[PROBLEM DETAILS]:
Copy out, unchanged, the lines of the material between the line holding "You are a computer-use agent. Viewport: 1704px" and the line holding "I will pos(495,260).", inclusive.

***** EXCERPTED DATA

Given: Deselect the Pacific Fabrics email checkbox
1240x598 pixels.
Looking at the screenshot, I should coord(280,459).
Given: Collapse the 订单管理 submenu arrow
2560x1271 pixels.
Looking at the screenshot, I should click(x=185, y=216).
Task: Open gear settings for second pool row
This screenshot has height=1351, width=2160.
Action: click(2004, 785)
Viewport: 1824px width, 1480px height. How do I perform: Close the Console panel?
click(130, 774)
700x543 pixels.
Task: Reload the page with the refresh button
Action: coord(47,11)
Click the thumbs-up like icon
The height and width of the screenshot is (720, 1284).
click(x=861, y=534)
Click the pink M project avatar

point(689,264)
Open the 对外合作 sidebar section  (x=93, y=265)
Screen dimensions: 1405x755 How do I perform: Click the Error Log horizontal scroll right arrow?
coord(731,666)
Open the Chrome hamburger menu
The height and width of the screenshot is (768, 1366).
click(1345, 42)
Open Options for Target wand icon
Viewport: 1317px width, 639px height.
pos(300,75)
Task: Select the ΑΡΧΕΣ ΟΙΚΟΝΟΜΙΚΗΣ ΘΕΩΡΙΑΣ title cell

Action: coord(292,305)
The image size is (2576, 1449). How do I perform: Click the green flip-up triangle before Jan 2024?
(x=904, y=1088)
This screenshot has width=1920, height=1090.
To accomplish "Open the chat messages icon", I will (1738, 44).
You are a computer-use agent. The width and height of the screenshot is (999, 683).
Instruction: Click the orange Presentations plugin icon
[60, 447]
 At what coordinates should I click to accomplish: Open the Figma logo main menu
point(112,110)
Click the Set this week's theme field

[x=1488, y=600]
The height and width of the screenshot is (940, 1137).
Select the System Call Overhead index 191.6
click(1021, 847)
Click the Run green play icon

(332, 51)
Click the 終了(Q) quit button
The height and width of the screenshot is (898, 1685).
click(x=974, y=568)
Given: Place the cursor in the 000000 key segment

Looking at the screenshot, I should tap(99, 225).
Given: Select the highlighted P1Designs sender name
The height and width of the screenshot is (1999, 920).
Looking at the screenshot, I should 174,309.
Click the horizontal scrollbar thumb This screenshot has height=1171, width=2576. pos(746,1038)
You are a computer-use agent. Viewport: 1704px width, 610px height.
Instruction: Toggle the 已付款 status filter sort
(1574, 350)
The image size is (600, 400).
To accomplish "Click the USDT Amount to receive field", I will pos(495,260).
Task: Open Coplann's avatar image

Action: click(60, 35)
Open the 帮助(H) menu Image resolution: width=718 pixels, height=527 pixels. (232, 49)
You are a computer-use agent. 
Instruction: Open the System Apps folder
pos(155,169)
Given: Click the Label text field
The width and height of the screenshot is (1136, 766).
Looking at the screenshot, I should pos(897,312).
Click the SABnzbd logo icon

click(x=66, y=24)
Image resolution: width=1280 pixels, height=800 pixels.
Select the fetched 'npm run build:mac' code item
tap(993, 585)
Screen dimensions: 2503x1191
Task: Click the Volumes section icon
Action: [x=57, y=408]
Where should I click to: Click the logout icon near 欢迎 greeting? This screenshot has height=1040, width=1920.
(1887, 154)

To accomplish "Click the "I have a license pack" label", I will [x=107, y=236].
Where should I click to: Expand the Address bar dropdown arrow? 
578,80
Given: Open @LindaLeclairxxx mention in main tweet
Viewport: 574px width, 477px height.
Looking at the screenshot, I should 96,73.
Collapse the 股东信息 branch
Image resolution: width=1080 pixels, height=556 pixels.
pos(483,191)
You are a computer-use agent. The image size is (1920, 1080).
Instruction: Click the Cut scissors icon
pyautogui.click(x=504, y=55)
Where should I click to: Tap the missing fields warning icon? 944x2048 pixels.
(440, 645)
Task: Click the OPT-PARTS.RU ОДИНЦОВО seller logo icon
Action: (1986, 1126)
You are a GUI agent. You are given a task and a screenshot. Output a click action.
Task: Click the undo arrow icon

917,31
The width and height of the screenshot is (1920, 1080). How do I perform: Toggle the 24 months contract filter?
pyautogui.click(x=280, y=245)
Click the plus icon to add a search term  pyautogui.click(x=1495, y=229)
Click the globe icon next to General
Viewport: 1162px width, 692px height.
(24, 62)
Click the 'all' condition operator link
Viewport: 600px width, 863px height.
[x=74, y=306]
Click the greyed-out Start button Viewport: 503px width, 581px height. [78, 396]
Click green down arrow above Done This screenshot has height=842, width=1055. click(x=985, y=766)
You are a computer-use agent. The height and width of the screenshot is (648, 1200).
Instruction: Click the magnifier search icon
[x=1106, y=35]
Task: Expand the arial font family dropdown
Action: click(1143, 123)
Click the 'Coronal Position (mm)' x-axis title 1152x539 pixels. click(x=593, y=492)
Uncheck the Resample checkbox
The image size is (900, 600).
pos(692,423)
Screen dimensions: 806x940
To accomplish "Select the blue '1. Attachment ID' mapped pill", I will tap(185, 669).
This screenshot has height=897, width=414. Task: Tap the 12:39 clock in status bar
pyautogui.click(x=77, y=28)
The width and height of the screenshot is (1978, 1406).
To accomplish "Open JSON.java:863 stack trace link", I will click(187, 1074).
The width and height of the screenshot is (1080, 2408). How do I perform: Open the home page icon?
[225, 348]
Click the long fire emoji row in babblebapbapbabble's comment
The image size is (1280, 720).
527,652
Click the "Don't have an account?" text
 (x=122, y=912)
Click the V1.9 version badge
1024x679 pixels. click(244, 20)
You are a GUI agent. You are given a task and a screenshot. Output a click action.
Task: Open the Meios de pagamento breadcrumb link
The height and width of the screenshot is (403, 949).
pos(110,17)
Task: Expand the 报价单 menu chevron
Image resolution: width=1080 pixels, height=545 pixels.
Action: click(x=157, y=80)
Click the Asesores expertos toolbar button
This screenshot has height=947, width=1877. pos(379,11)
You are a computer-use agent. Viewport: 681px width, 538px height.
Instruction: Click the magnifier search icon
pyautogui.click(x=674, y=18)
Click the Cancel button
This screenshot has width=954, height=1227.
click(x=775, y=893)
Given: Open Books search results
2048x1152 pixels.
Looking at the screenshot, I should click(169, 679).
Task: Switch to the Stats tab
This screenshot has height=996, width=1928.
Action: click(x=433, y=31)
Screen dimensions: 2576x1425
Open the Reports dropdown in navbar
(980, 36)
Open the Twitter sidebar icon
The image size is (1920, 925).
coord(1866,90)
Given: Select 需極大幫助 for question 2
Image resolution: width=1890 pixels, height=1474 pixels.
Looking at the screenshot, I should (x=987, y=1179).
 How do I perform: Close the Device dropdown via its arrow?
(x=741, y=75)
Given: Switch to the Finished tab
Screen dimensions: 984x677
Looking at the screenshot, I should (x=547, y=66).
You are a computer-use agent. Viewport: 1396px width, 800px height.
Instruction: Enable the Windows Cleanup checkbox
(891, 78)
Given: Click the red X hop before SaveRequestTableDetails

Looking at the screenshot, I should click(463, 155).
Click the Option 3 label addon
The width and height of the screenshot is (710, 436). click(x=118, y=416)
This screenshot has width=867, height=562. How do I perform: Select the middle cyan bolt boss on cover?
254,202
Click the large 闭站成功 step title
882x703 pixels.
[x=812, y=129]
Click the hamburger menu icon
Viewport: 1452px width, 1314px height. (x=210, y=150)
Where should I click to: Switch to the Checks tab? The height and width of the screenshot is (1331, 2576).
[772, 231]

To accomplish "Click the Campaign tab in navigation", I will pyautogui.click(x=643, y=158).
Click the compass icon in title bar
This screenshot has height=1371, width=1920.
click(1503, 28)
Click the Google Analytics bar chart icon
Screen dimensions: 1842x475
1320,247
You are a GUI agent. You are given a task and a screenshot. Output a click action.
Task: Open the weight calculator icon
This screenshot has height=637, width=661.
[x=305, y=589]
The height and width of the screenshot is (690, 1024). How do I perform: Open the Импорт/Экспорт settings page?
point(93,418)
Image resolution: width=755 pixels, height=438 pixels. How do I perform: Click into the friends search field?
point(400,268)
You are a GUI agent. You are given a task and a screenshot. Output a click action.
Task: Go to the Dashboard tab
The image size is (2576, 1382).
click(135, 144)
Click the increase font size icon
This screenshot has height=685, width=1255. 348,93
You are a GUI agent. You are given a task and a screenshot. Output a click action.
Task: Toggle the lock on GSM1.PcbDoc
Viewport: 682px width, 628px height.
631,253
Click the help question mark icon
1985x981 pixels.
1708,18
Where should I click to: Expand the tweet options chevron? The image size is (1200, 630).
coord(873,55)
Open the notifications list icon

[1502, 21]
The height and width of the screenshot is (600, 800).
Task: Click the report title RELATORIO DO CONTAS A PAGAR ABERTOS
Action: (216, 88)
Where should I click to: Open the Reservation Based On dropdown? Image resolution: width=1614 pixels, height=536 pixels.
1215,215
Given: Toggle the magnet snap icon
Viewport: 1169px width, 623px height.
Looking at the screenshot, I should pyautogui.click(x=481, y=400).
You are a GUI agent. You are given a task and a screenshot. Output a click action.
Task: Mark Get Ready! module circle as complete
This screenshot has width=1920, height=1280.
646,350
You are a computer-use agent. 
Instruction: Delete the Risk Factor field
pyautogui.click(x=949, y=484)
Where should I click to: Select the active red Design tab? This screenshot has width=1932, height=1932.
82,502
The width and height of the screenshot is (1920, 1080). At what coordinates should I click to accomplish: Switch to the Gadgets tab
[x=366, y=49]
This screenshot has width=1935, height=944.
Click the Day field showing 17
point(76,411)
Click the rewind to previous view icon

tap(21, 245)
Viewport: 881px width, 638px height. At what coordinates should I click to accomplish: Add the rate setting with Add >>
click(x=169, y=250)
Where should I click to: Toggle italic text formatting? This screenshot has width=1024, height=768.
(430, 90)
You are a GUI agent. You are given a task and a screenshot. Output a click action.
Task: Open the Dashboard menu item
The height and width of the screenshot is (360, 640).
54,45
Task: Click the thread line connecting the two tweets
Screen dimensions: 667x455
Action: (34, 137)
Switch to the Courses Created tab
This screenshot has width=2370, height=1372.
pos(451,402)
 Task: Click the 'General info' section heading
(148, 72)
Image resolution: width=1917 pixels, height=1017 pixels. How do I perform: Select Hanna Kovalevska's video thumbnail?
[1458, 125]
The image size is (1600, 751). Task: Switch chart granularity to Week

**********

[PROBLEM SOLUTION]:
You are a computer-use agent. Viewport: 1704px width, 610px height.
Instruction: Toggle the 已付款 status filter sort
(1574, 350)
The image size is (600, 400).
To accomplish "Click the USDT Amount to receive field", I will pos(495,260).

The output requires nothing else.